Aw, Qalux, 我很高興當初Tali Watan給我取的是Yugan,不是Masaw。
Aw.

Sunday, December 04, 2005

If I romanticized democracy more, it would have been a moving sight. Amongst the mountains circling Tampya village, a tent was a hive of activity, for the Tampya poll was placed on a flat spot with a spectacular view up, down, and all around. The Aborigines walked, rode motorcycles, or drove up to cast their votes.

Yesterday during the voting, the weather held. It started pouring minutes after I returned home from class shortly before midnight, and the temperature fell with the rain. I dragged myself out of bed before daybreak because I had to go teach a special class this morning. At the big Wulai bridge, a row of Tayal stood in yellow plastic throwaway raincoats and red vests with their candidate, who won a seat in yesterday's election. They were out there to thank voters as they passed. The flaw in the plan was that with the cold rain, there was nobody afoot at the ungodly hour of 7: only them and me.

They grew animated as I approached: somebody to wave to! Finally! One of the men shouted, "Yugan! Ziboq balai, hzaq na! Musa su inu?"

"Musa mtbaq kman.”

The exchange alerted everybody to the presence of a living, breathing person they could actually wave to! Wow! Action! The man next to him started waving, and shouted in English, "Sank you! Sank you varrrrrrrrrry mahchee!" with a terrific trill on the R. Aborigines love to trill Rs so much that sometimes when they speak Mandarin, they change Ls to Rs just to trill them. I waved back as I plodded through that big puddle at the head of the bridge (~in flip flops: a sure way to wake up.)

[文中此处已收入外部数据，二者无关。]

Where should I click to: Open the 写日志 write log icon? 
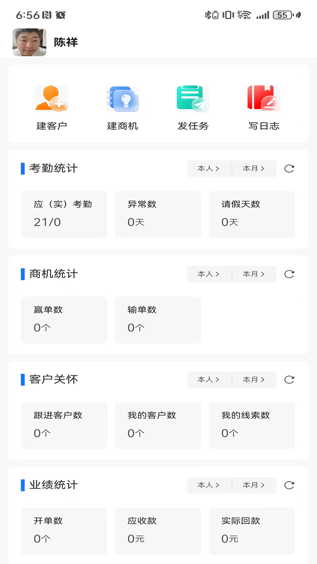pos(264,99)
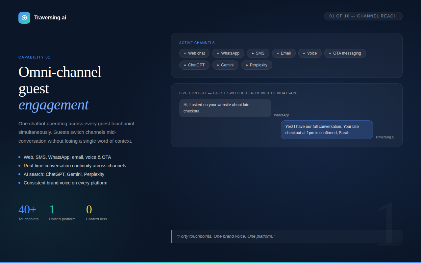421x263 pixels.
Task: Open the Traversing.ai brand name link
Action: pos(50,18)
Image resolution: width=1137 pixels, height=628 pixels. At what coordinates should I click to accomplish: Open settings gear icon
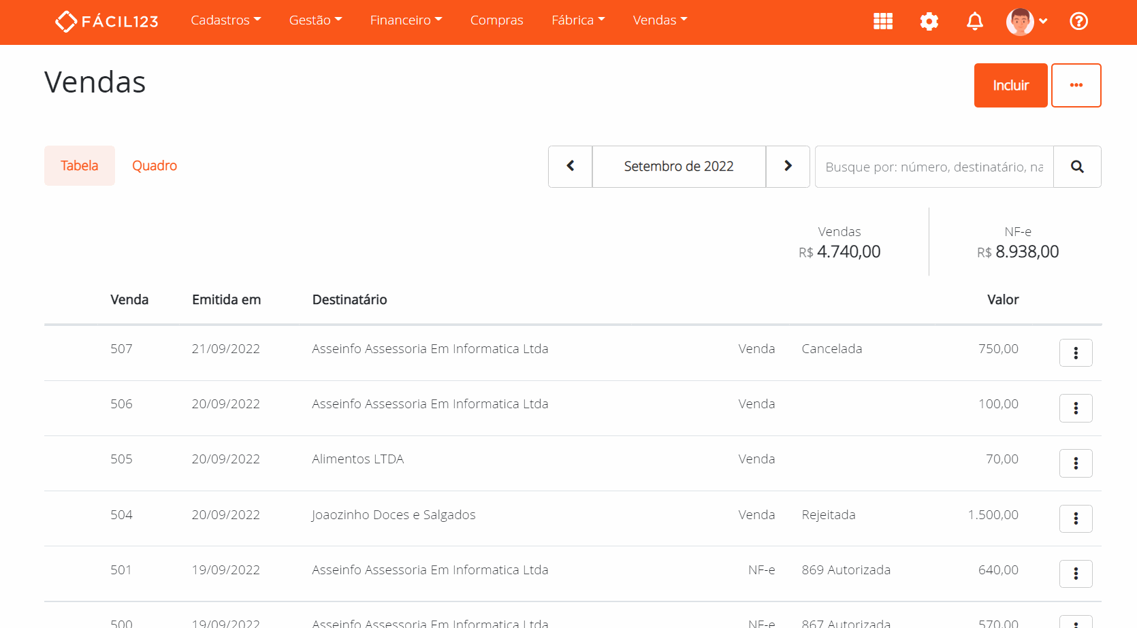tap(929, 22)
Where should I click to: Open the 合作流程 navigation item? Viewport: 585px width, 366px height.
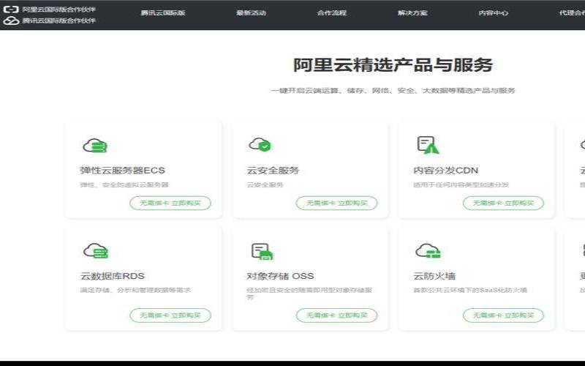[331, 13]
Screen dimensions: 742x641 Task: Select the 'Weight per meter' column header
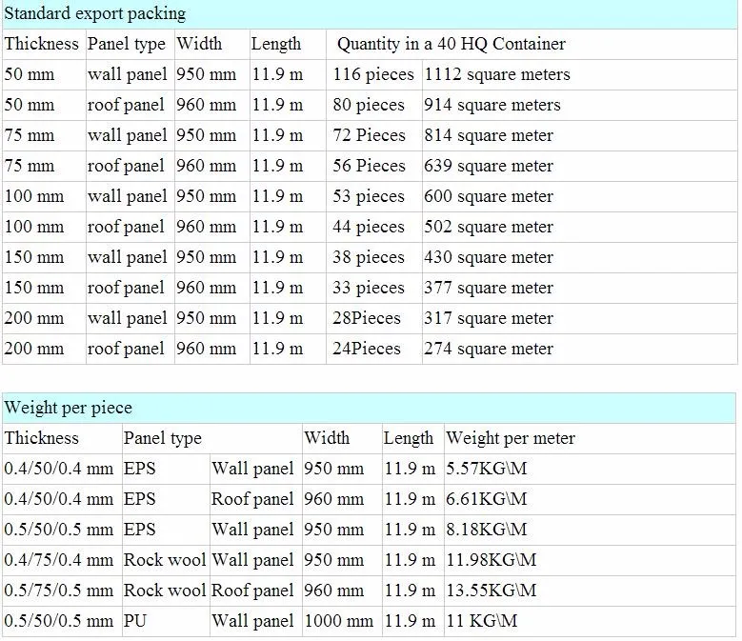tap(511, 438)
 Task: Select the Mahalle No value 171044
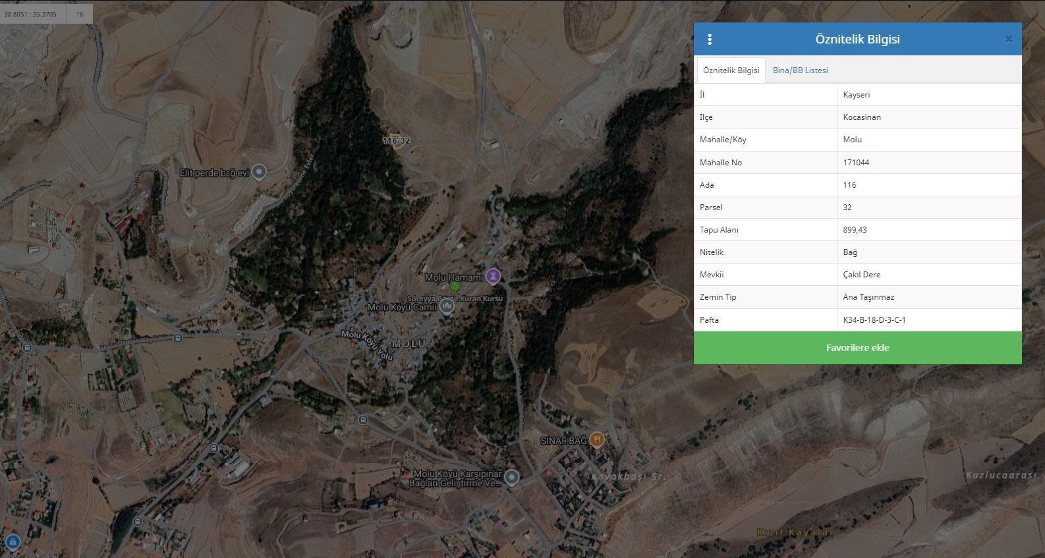856,163
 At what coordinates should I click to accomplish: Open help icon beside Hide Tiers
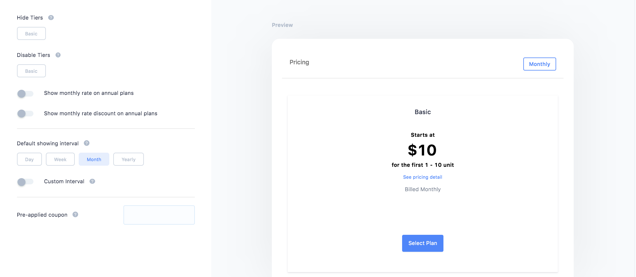pyautogui.click(x=51, y=18)
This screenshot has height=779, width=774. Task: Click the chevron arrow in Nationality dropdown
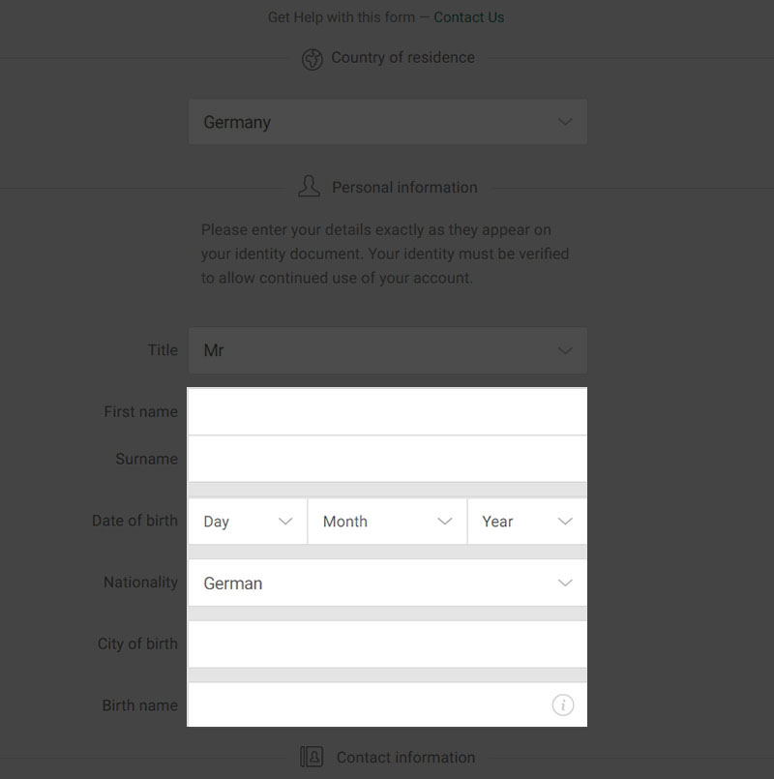click(565, 583)
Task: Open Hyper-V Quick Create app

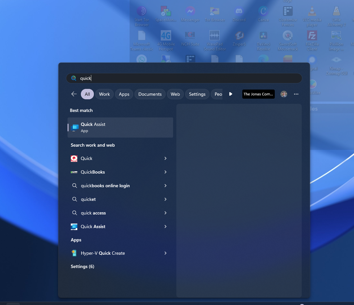Action: tap(103, 253)
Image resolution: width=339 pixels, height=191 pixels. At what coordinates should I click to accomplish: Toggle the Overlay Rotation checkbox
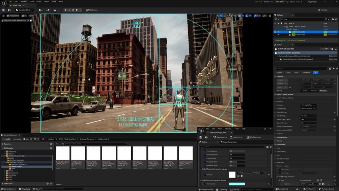[x=205, y=155]
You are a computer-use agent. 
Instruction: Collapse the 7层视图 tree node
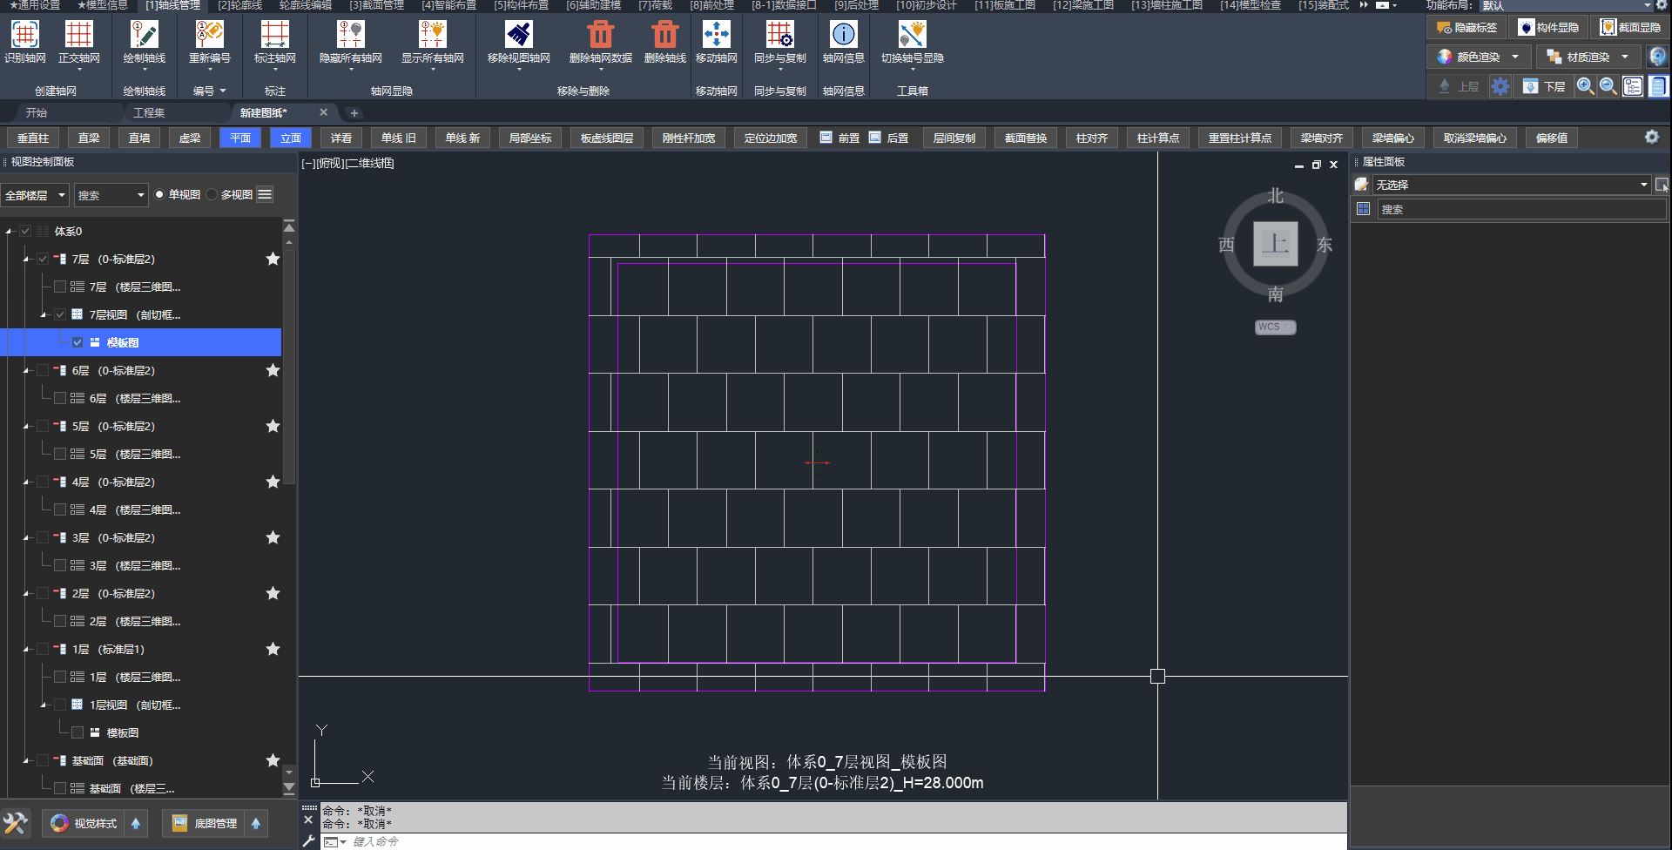44,315
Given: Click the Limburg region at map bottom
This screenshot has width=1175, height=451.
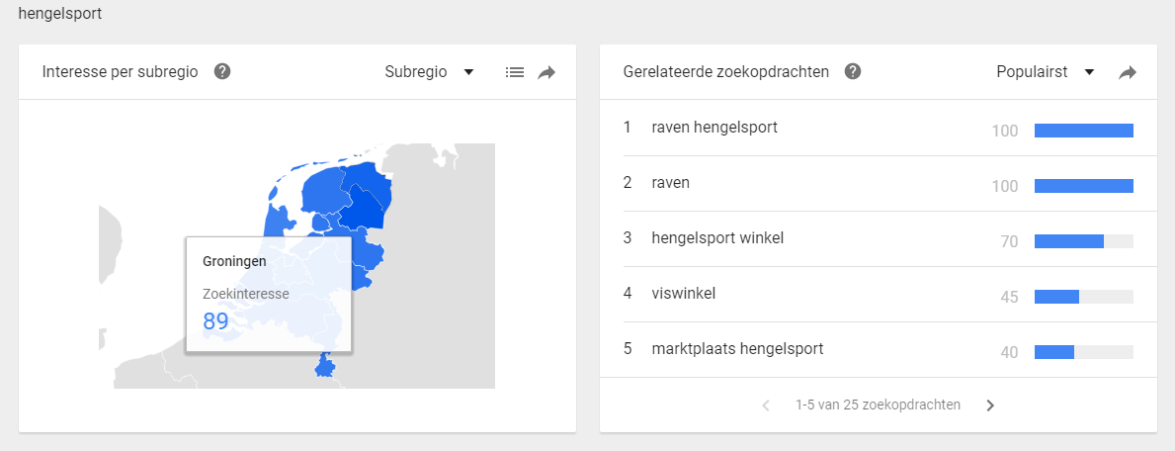Looking at the screenshot, I should tap(323, 367).
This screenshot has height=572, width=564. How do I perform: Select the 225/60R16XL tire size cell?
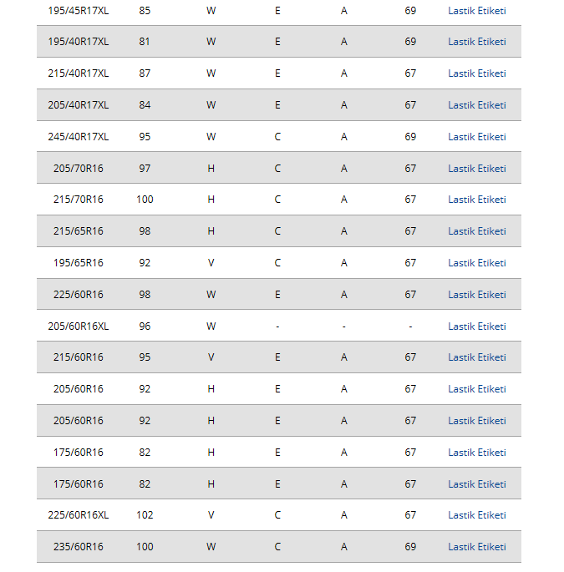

The whole line of them started waving both arms and jumping up and down, shouting "Sank you varrrrrrry mahchee," even though they know as well as I that, being an American citizen, I don't vote in local elections. They were standing by the road to thank people, so by gum they were going to thank! Soon they tired of thanking me and started shouting "I lahv you!" Gone was the bedraggled, dispirited demeanor of five minutes before. They jumped and waved and shouted. I felt I had done my bit for democracy.

Saturday, December 03, 2005

臺灣一些政要對「民主」的觀念很奇怪。「宜蘭如果失守,民主聖地變成民主荒地。」這甚麼道理??只有自己黨員當選才是民主嗎?

今晚一些人臉都綠了─他們最愛的顏色。

Friday, December 02, 2005

十幾年前,有一次到惠澂頂山的工寮,因為天氣冷,他在燒火。
「陶,你來的正好,給你看一個很荒謬的東西。」他拿一本很大的書給我看,上印兩個大字:光經
「光經?沒聽過。」
「有啦,高速公路旁邊不是有個宋七力館嗎?這是他寫的。」
「你怎麼有這本?」
「朋友拿來給我看的。」
「寫的怎麼樣?」
「你自己看。」把書傳過來。翻開來看,真是好笑。裡面的道理,彷彿是神心不穩的高中女生寫的,可是最好笑的是照片。一張一張很明顯是double exposure相片,都是西裝筆挺的油頭粉面的宋七力,但這個重複曝光的照片,是用來證明他能分身,變出化身來。我笑到快哭出來了。
「誰幫他照了這些照片?」
「嘿,一個作官的太太,謝太太。」
「謝?他以前不是佛弟子嗎?」
「他在道場串門子過,可是根器太差,福慧雙缺,哪能深入佛法?」
我們邊聊邊把書一頁一頁往火裡丟,燒的乾乾淨淨的。
後來才知到,我們燒掉的那本價值四、五萬。不過,惠澂的朋友很高興我們幫他處理垃圾。

但是,不能說宋七力沒有兩把刷子。他的靠山實在夠硬吧。

Thursday, December 01, 2005

用毛筆寫大篆,字韻不像金文:銅銘本是刻上陶範。由夏以來試各種竹、木刀頭刻皮革硬度陶板,差強人意。這幾天還在努力,陶板風吹日曬四天(說實在,放那邊一忙它事就忘了),已乾硬;竹、鋼、木刀隨便下,鐘鼎味完整呈現。原來如此。
因此也了解一個道理。秦漢印璽字勁難效,也是如此。 Friday 補記。